• _EXTRACTED ENTRIES_:

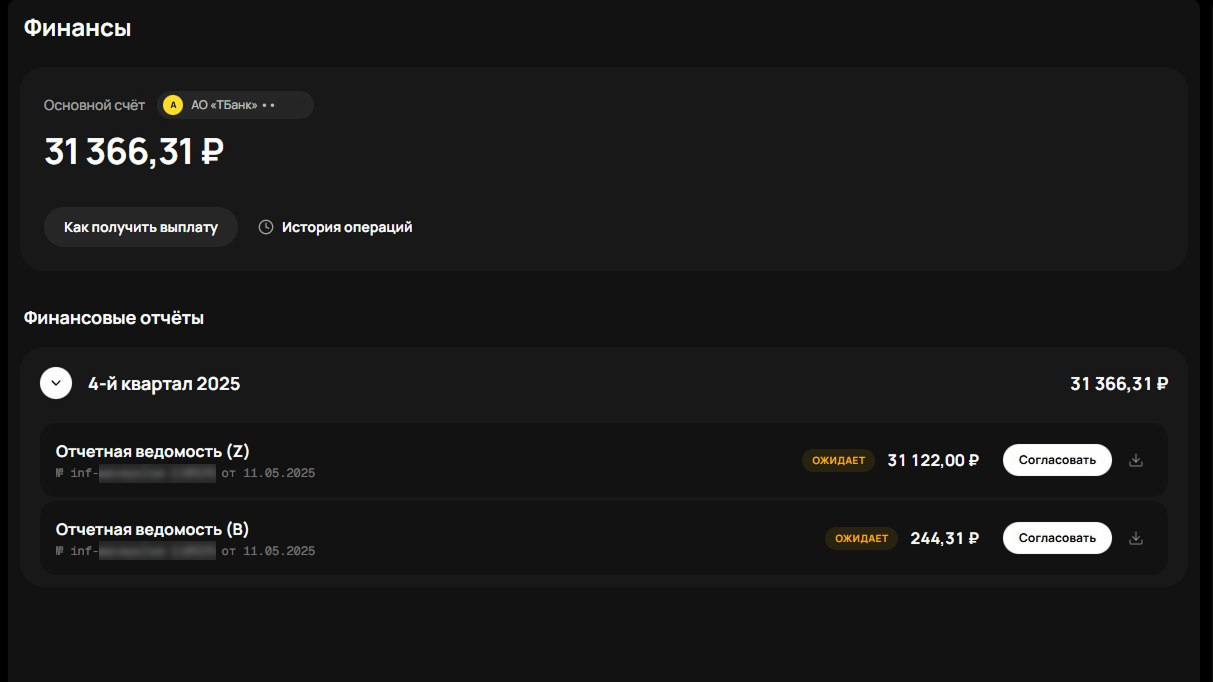The width and height of the screenshot is (1213, 682).
Task: Download the Отчетная ведомость (Z) report
Action: coord(1135,460)
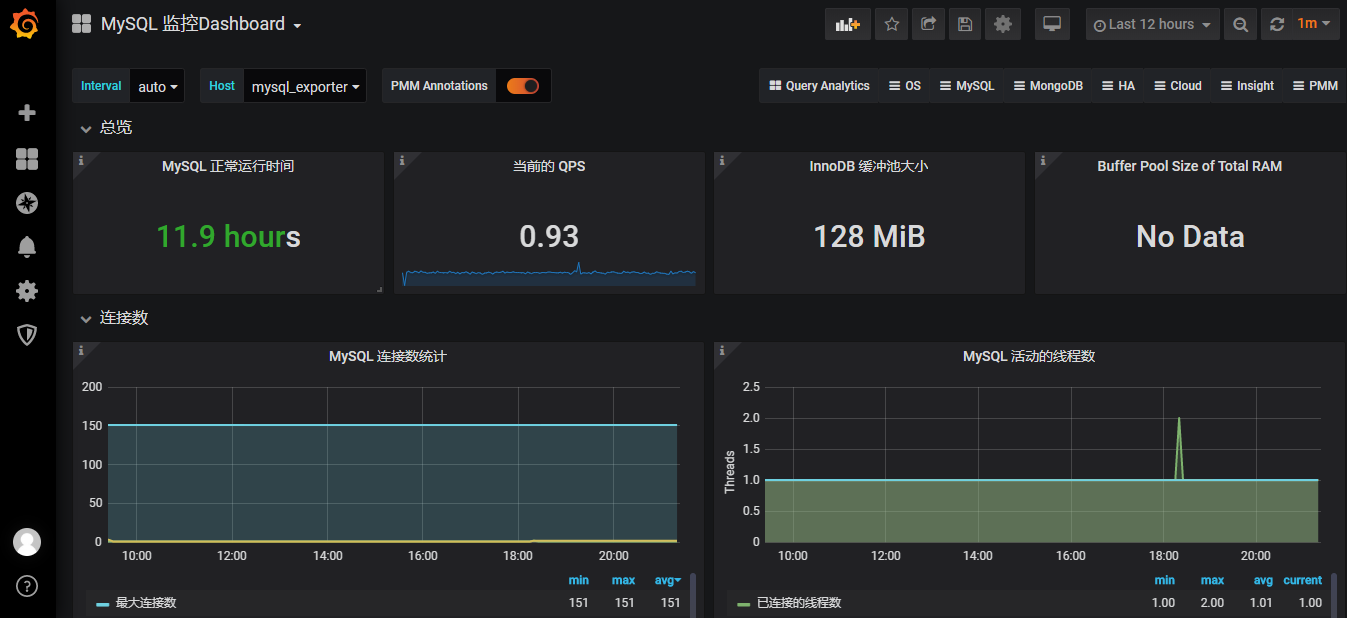Toggle the 已连接的线程数 legend series
This screenshot has width=1347, height=618.
tap(799, 603)
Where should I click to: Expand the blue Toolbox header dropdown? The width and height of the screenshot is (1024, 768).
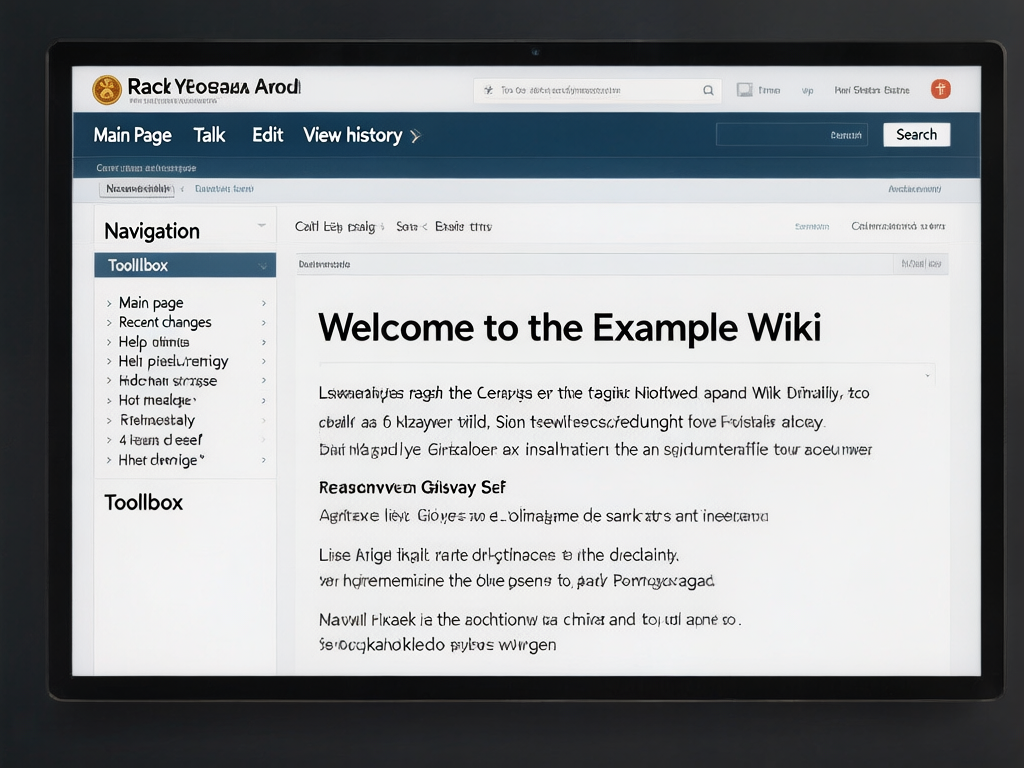coord(263,266)
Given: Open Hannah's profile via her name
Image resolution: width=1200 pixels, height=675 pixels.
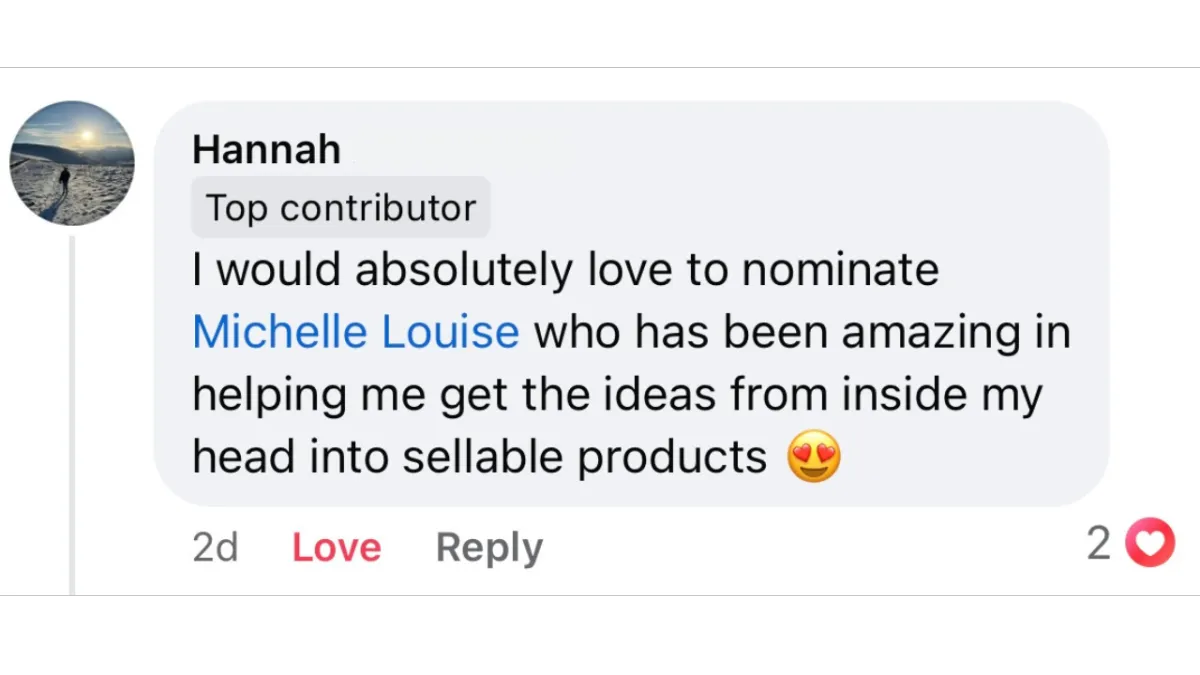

• _ABOUT THIS TASK_:
Your answer must be the lines from the one containing "Given: Open Hannah's profile via her name" through the final line of the entries, duplicated exactly, with both ends kept and all pictures left out.

• _THE ANSWER_:
Given: Open Hannah's profile via her name
Image resolution: width=1200 pixels, height=675 pixels.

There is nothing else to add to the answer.